1
votes

I have an Azure Table called "Motion". The table has the following fields:

  • PartitionKey
  • RowKey
  • spaceid
  • readingtime

The casing is the one which shows up in Cloud Explorer in Visual Studio. I query this table using a class "MotionModel"

public class MotionData : TableEntity
    {
        public MotionData() { }

        public string spaceid {get; set;}

        public DateTime readingtime { get; set; }
    }

I get the values correctly. However, if I change this to

public class MotionData : TableEntity
        {
            public MotionData() { }

            public string SpaceId {get; set;}

            public DateTime ReadingTime { get; set; }
        }

I get values in ReadingTime but the SpaceId is null. Is there a guideline around naming the properties for the TableEntity class?

2
Is there any updates about this thread?Tom Sun - MSFT

2 Answers

2
votes

What you are seeing is expected behavior. Azure Table Entity attributes are case-sensitive. From this link:

Property names are case-sensitive strings up to 255 characters in size.
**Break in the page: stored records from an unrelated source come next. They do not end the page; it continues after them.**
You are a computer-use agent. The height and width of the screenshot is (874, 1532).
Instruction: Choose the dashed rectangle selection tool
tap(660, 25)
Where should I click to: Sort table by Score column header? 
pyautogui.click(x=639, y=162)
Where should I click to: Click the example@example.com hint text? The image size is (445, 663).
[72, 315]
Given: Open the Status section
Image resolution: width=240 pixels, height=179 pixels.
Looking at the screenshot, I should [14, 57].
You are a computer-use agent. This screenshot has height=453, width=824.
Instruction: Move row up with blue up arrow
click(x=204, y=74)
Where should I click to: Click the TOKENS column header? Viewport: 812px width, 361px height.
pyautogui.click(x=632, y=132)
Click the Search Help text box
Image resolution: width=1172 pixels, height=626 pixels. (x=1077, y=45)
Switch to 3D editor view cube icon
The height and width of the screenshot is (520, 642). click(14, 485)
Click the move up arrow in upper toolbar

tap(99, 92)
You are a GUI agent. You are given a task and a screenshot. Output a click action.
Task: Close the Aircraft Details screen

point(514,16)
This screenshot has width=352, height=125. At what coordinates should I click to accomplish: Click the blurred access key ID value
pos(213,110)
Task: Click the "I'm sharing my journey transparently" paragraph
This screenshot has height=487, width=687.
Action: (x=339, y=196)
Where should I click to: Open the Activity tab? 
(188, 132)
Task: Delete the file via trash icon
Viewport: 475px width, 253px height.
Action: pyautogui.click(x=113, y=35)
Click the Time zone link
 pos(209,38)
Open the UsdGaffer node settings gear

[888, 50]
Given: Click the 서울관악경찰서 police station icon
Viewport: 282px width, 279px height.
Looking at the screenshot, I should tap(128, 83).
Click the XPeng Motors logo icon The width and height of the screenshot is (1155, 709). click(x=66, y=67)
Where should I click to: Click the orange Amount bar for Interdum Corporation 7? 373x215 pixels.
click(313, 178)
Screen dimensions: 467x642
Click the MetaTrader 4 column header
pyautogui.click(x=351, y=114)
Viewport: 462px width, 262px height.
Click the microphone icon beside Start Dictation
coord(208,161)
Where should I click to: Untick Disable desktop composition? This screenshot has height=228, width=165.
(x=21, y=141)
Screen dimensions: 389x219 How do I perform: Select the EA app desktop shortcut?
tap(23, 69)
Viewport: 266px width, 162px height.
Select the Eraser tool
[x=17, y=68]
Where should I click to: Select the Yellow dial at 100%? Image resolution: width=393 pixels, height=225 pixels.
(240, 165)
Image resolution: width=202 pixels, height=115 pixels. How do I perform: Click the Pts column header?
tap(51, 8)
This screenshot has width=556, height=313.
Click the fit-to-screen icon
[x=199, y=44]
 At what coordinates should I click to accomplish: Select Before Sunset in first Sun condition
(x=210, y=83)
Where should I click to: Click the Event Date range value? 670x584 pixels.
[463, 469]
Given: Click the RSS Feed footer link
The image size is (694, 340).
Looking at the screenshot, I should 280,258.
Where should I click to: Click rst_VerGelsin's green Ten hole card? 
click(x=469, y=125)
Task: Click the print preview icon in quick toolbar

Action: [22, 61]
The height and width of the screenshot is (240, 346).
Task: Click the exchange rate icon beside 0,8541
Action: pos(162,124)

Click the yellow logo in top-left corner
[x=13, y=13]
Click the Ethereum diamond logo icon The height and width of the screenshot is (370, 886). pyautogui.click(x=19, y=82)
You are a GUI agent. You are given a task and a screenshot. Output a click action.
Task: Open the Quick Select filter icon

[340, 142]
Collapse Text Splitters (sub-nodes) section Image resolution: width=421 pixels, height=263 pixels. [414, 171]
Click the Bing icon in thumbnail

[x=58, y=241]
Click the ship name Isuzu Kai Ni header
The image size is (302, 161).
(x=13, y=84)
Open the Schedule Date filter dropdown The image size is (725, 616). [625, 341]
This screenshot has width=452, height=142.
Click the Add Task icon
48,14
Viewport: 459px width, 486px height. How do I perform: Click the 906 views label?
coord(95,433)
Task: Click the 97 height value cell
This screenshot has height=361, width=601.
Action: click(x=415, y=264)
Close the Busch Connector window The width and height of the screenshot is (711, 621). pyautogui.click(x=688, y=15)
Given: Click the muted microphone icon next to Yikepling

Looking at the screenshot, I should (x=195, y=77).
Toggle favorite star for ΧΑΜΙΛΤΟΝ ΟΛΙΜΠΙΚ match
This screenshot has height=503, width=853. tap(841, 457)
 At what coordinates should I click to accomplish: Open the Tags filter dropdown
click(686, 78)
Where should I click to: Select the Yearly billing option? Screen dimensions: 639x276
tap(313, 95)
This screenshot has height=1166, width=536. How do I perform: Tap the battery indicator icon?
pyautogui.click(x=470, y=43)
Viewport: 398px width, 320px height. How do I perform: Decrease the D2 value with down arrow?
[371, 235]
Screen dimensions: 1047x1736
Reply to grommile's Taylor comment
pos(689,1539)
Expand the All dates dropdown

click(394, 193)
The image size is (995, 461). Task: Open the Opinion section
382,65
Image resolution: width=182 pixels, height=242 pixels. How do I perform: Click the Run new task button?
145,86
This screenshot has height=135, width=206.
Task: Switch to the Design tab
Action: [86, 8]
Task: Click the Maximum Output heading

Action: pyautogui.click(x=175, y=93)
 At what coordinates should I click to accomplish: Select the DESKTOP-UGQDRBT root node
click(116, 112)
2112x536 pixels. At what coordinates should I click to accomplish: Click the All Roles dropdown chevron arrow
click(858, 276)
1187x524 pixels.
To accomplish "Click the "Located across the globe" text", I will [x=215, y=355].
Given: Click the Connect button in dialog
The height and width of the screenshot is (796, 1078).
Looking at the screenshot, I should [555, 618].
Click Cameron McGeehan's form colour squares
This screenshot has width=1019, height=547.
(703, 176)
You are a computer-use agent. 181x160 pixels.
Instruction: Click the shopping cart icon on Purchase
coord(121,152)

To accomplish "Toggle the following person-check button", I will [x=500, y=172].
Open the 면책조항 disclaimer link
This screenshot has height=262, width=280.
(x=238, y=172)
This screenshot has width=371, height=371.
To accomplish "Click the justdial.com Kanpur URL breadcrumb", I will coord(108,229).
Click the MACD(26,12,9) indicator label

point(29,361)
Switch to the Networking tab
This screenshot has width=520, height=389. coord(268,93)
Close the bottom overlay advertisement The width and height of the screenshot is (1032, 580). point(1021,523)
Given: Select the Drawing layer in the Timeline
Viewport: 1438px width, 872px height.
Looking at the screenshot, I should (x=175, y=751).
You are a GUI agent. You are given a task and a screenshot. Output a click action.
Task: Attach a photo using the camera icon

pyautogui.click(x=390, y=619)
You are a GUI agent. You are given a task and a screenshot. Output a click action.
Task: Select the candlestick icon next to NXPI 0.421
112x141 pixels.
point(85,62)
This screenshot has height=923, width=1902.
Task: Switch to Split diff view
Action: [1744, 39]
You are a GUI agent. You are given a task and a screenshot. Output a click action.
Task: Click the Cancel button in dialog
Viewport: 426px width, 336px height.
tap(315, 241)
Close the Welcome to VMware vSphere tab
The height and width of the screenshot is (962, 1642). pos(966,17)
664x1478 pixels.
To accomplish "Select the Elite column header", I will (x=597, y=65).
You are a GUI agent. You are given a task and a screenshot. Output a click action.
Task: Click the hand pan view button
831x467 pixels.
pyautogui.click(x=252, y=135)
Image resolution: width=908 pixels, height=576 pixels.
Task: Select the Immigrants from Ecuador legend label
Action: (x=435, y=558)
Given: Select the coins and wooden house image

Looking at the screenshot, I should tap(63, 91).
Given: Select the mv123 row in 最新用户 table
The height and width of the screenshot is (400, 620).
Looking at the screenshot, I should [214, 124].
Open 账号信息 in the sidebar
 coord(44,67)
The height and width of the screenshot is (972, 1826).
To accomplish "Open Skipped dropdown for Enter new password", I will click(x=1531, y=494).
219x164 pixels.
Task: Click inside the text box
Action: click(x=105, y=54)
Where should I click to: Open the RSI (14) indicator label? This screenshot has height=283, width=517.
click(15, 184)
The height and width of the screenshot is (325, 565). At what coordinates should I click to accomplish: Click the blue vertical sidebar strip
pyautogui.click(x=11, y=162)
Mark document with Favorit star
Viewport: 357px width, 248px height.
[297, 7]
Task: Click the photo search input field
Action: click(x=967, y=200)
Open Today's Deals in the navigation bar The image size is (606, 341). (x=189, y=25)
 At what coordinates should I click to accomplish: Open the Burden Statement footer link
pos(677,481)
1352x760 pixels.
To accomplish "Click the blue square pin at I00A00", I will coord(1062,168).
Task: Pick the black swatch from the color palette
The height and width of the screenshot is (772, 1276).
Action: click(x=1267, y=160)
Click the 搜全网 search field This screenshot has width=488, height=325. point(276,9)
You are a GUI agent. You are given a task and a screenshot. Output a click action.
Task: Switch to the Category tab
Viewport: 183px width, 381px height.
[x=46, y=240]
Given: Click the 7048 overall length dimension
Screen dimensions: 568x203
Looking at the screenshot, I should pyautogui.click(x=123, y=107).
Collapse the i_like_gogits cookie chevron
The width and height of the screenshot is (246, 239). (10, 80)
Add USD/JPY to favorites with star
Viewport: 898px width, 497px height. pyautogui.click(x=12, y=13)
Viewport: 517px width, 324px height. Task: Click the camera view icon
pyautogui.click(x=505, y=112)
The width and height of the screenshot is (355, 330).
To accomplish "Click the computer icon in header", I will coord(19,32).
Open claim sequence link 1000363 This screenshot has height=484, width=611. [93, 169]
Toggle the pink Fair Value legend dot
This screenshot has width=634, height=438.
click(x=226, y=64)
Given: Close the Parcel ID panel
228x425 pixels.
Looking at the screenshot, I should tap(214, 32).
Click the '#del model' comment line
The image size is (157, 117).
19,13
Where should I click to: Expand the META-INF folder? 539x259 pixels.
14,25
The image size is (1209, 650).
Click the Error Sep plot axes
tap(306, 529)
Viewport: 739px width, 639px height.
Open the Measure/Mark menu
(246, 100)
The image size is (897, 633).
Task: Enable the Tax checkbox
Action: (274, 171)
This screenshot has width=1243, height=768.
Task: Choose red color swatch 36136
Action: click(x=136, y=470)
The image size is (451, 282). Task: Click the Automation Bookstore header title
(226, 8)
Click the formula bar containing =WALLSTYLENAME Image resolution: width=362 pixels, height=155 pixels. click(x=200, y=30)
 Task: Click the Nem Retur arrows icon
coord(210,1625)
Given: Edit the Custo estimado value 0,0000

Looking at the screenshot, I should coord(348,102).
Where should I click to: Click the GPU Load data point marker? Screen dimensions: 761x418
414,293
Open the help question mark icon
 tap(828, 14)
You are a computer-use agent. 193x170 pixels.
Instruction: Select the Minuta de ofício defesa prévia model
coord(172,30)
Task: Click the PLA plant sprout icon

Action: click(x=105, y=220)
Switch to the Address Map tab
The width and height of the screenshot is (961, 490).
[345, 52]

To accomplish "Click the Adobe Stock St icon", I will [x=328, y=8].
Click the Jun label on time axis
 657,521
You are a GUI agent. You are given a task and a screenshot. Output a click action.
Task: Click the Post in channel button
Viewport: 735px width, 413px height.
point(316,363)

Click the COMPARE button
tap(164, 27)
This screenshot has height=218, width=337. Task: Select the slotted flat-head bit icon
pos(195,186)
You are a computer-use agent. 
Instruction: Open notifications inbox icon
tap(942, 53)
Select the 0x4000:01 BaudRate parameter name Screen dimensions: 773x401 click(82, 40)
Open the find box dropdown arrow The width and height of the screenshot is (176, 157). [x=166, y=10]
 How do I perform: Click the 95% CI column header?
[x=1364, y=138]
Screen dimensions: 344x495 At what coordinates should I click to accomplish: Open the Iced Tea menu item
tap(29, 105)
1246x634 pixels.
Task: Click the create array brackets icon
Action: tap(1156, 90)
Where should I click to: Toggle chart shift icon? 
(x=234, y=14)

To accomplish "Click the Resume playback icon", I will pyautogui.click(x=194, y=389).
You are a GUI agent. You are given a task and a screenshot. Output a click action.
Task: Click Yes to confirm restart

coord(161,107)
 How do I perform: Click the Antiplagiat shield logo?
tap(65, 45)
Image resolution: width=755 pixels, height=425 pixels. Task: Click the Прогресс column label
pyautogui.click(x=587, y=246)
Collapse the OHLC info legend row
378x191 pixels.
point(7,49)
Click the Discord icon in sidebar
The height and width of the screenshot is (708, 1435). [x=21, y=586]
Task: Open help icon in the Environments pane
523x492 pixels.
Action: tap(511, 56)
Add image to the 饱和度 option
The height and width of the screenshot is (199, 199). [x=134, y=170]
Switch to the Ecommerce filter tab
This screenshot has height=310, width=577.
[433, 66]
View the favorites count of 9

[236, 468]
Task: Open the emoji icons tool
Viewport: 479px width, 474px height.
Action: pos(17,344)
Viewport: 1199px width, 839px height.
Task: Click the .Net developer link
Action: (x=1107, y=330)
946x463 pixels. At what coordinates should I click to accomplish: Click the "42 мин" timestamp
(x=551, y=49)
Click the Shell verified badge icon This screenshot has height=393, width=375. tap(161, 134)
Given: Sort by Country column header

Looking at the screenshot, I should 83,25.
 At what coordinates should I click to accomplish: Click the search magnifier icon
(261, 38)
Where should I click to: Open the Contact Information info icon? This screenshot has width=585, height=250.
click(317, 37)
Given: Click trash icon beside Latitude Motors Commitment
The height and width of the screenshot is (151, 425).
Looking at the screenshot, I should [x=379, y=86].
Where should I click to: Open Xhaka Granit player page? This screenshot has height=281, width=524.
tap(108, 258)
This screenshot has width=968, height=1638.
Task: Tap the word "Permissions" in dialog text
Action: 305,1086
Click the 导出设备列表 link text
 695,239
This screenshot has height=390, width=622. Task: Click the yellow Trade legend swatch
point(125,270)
Property names should follow naming rules for C# identifiers.

It is perfectly valid to have three attributes in your table named SpaceId, spaceid and SPACEID.

As far as guidelines for naming entity attributes are concerned, AFAIK there's none. It all depends on how you want to create the model. You could design the model and name the properties as you see fit and the storage client library will name the attributes accordingly.

0
votes

As Gaurav mentioned, it is the expected behavior.

I get values in ReadingTime but the SpaceId is null

The ReadingTime value could be “1/1/0001 12:00:00 AM”, It is the MinValue of DateTime displaying for Null DateTime. It may be not the value that you set. Since Spaceid is string type, so it has no null value displaying.